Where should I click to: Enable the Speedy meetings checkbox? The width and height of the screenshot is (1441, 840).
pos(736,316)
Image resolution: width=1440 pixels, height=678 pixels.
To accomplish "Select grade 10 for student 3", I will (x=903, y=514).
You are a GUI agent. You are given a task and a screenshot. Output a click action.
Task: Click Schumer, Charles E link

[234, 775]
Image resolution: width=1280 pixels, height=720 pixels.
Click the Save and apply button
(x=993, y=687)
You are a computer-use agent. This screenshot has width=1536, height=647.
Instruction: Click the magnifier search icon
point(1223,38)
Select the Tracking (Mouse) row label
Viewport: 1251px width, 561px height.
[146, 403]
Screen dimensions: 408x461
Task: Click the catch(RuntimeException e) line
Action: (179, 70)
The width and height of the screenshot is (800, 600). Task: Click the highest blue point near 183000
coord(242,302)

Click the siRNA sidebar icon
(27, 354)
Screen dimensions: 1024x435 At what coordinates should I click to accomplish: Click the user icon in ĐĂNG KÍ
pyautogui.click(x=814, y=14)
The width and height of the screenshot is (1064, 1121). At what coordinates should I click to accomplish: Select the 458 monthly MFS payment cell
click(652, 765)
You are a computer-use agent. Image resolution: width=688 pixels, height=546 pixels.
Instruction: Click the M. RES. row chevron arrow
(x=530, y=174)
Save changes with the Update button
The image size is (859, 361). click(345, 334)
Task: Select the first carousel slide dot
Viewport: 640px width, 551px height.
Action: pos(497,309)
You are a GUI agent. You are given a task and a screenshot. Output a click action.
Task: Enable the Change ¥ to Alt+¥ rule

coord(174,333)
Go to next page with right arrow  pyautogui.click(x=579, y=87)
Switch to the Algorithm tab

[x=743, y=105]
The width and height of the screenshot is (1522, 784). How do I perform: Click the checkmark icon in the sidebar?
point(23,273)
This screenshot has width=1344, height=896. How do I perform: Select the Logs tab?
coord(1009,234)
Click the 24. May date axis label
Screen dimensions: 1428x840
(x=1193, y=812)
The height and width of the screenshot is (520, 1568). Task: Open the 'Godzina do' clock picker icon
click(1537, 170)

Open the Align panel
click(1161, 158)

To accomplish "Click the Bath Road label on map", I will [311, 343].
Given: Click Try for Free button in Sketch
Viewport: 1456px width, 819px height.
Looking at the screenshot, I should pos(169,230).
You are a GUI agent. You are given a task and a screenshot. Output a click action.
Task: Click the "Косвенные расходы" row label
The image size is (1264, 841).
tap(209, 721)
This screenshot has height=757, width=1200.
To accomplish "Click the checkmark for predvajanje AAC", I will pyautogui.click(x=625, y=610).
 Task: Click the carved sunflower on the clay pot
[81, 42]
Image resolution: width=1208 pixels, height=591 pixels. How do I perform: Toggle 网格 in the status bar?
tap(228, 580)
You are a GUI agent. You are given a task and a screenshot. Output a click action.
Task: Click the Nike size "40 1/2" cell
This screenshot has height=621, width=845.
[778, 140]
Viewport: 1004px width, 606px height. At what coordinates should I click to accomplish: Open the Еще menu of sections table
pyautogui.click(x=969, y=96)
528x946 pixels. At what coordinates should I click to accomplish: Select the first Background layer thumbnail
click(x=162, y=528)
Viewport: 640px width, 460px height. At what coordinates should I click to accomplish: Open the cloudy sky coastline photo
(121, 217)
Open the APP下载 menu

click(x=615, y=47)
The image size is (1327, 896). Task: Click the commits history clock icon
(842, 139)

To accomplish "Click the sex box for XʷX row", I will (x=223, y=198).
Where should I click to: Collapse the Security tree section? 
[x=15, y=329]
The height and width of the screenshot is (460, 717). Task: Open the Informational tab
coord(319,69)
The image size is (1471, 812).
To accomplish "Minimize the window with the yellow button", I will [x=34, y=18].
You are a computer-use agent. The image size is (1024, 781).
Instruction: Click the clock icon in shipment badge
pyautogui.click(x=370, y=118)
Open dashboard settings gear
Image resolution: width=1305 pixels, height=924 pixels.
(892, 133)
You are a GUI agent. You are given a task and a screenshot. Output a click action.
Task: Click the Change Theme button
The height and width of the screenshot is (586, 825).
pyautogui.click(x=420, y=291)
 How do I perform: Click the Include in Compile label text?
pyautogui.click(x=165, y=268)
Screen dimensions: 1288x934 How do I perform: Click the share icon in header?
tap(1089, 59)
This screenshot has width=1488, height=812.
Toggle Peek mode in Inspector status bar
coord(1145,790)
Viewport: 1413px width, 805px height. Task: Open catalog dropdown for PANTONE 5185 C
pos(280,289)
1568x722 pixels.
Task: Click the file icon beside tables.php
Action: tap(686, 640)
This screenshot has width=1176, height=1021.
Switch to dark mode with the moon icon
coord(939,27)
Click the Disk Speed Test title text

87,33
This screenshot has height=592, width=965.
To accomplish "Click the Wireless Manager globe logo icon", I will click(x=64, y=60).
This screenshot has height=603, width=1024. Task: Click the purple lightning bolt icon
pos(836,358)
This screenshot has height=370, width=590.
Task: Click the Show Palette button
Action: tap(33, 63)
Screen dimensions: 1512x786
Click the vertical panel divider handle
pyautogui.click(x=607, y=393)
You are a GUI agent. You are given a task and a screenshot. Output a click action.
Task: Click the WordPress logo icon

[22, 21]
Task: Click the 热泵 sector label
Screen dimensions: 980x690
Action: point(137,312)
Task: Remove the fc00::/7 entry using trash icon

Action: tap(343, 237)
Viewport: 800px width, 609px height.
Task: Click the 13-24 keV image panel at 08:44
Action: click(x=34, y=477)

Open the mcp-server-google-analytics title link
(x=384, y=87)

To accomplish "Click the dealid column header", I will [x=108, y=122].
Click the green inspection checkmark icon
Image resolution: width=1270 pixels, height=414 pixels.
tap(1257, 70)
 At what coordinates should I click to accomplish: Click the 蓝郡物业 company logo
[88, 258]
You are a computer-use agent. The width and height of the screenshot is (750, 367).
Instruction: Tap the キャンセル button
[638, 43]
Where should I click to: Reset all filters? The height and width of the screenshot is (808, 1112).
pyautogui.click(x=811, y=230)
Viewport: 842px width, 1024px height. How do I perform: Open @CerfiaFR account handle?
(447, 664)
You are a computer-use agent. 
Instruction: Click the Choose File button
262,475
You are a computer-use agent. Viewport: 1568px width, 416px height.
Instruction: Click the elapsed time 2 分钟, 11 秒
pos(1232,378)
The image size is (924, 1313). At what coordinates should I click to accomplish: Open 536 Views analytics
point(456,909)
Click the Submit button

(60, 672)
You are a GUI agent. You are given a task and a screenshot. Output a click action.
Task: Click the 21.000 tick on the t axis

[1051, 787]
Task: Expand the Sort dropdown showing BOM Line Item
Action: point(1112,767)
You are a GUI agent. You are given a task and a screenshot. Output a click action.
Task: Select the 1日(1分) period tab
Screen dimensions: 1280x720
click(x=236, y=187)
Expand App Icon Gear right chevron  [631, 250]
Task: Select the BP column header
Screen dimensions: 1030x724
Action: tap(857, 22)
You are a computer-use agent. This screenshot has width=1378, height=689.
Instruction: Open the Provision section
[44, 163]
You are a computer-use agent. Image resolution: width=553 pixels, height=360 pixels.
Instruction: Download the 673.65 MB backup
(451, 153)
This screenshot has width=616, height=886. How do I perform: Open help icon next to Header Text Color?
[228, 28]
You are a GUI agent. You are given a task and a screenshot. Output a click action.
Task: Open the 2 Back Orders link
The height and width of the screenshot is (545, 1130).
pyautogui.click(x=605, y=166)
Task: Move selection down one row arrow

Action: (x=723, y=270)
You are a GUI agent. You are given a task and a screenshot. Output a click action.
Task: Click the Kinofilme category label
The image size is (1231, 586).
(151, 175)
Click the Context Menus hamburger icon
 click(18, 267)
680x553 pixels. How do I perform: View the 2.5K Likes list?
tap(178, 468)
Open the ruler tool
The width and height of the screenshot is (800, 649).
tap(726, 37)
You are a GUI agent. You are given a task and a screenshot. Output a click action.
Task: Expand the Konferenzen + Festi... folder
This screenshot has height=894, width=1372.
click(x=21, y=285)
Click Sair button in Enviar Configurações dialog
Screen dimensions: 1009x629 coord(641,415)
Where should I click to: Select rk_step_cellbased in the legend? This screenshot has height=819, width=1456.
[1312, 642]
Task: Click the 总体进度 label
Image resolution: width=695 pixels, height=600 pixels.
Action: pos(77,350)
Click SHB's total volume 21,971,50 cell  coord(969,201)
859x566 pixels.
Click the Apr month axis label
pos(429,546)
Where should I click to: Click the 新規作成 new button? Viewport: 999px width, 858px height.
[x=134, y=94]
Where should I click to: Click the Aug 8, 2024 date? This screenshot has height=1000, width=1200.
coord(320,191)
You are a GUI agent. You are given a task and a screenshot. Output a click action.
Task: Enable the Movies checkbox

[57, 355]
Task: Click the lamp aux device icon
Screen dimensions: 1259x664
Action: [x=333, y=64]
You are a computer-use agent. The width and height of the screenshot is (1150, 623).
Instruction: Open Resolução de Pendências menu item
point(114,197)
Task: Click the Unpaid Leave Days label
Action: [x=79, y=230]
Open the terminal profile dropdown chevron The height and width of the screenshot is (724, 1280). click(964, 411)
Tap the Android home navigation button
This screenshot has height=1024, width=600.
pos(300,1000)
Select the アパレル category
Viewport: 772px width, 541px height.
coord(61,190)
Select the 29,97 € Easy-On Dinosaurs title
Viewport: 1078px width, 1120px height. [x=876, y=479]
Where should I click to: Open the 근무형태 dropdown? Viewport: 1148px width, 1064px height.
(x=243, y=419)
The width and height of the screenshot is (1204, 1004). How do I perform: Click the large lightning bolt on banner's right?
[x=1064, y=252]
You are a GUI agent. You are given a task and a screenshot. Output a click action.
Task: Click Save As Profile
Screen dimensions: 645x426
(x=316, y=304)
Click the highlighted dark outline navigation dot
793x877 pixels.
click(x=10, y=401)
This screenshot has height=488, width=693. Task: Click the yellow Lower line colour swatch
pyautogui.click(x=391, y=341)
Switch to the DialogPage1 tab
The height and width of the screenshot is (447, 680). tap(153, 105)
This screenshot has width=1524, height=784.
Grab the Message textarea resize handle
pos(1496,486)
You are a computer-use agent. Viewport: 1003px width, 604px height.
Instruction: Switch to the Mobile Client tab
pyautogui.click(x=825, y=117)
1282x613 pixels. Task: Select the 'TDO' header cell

━━━━

Please return a copy of each line in the entries that has the string "computer".

Your solution:
You are a computer-use agent. This screenshot has width=1536, height=647.
You are a computer-use agent. Image resolution: width=688 pixels, height=546 pixels.
You are a computer-use agent. The image size is (1024, 781).
You are a computer-use agent. The width and height of the screenshot is (750, 367).
You are a computer-use agent. 
You are a computer-use agent. Viewport: 1568px width, 416px height.
You are a computer-use agent. This screenshot has width=1378, height=689.
You are a computer-use agent. Image resolution: width=553 pixels, height=360 pixels.
You are a computer-use agent. The width and height of the screenshot is (1150, 623).
You are a computer-use agent. Viewport: 1003px width, 604px height.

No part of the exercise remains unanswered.